Greater Manchester Police said two men - one 25 years old and the other 19 - were arrested in the city on suspicion of terrorist offenses. Eleven other men between the ages of 18 and 44 also were in custody.
"They're very significant these arrests. We're very happy we have got our hands around some of the key players that we're concerned about," said Britain's head of national counter terrorism policing, Assistant Commissioner Mark Rowley. "But as I say there is still a little bit more to do."
CBS News' Jonathan Vigliotti reports that authorities are still trying to answer several key questions: Did Abedi received help making his bomb, were more explosives produced and are there plans for another attack?
Most of the searches and arrests since Monday night's bombing have been in multi-ethnic south Manchester, where Abedi - the son of Libyan parents - was born and raised.
Police say that 1,000 people are working on the investigation, trying to track down Abedi's accomplices and piece together his movements in the days before he detonated a bomb at an Ariana Grande concert. The explosion killed 22 people - including seven children under 18 - and injured more than 100.
Abedi died in the blast. Investigators say they have dismantled a large part of his network, but expect to make more arrests.
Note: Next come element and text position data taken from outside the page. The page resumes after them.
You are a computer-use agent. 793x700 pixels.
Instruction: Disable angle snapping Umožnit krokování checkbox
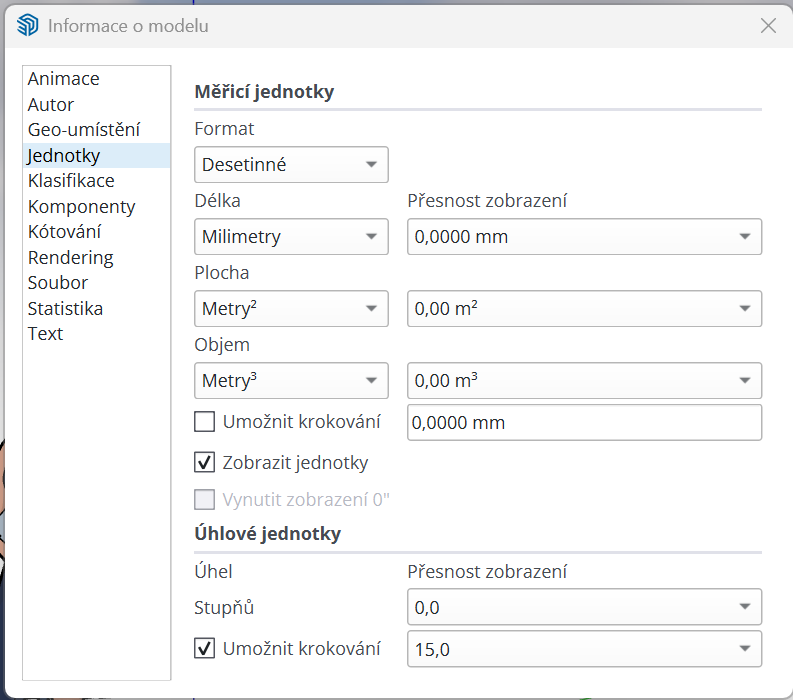pyautogui.click(x=205, y=649)

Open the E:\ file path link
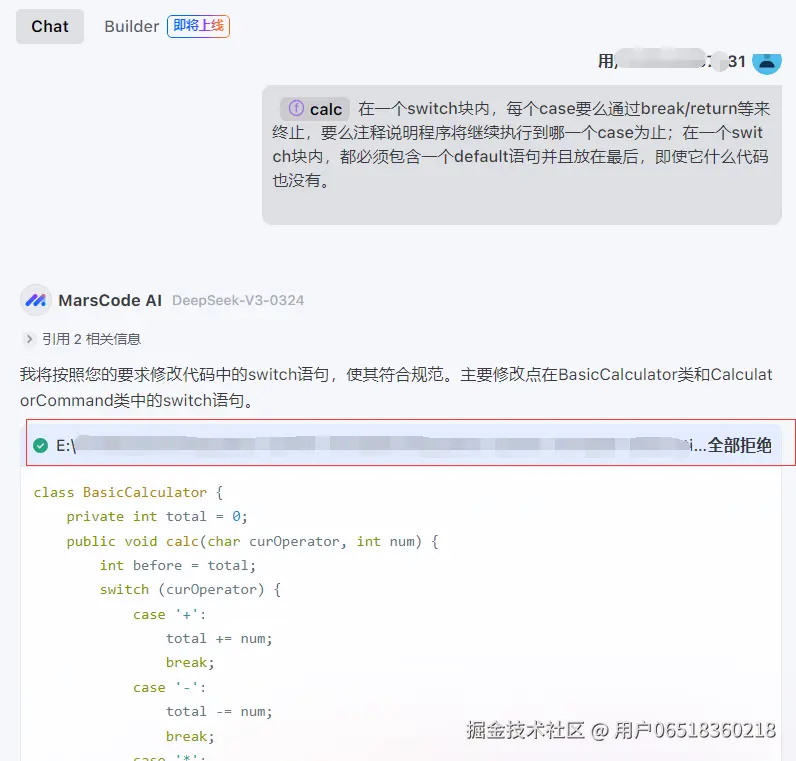pos(380,445)
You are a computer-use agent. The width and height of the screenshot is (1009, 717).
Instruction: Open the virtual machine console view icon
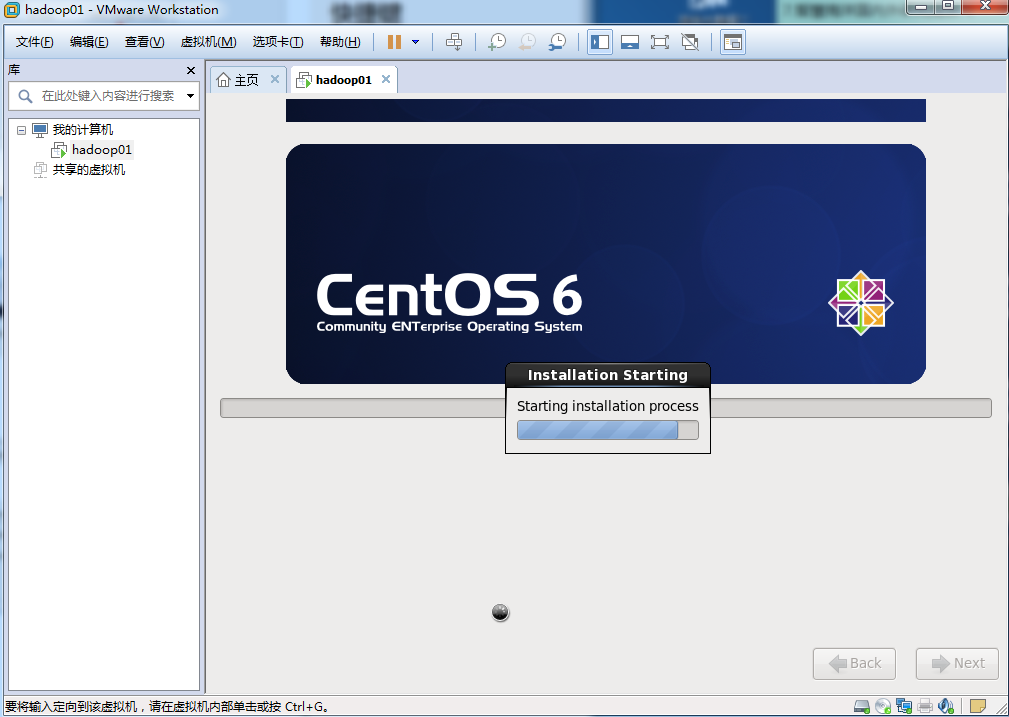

"The operation is still at full tilt," Home Secretary Amber Rudd said, adding that some suspects could remain at large.
"Until the operation is complete, we can't be entirely sure that it is closed," she said.
British police now have 13 suspects in custody - including Abedi's elder brother Ismail - and have searched properties across Manchester, a city in northwest England. Another brother and Abedi's father have been detained in Libya.
Police have released surveillance-camera images of Abedi on the night of the attack that show him dressed in sneakers, jeans, a dark jacket and a baseball cap. The straps of a backpack are visible on his shoulders.
Authorities are appealing for more information about his final days. They say he returned to Britain from Libya on May 18, and likely completed assembling his bomb at a rented apartment in central Manchester.
There were prayers for the victims at church services across Manchester on Sunday. In Rome, Pope Francis led thousands of people in St. Peter's Square in prayer, saying he was "close to the relatives and all those who are weeping for the dead."
On Saturday, Britain lowered its official terrorism threat level from "critical" to "severe" after police said they had dismantled a large part of Abedi's network.
But security remained high at major events across Britain on Sunday, including the Great Manchester Run road race, where police armed with submachine guns protected thousands of participants and spectators.
Peter Hook, a member of seminal Manchester band New Order, was among the runners and said the tragedy had brought people together.
"I've always had a pride in this city, ever since I was born," he said. "They picked the wrong people to mess with this time."
The government is facing criticism after acknowledging that Abedi was on security services' radar, but wasn't a major focus of scrutiny.
Rudd said Sunday that intelligence agencies were monitoring 3,000 suspected extremists and had a wider pool of 20,000 people of interest.
"I would not rush to conclusions ... that they have somehow missed something," Rudd said.
The family of one victim, 18-year-old Georgina Callander, said her life had been cut short by "evil, evil men prepared to ruin lives and destroy families."
"I wish I could say that Georgina is one of the last to die in this way, but unless our government opens its eyes we know we are only another in a long line of parents on a list that continues to grow," the family said in a statement released through Greater Manchester Police.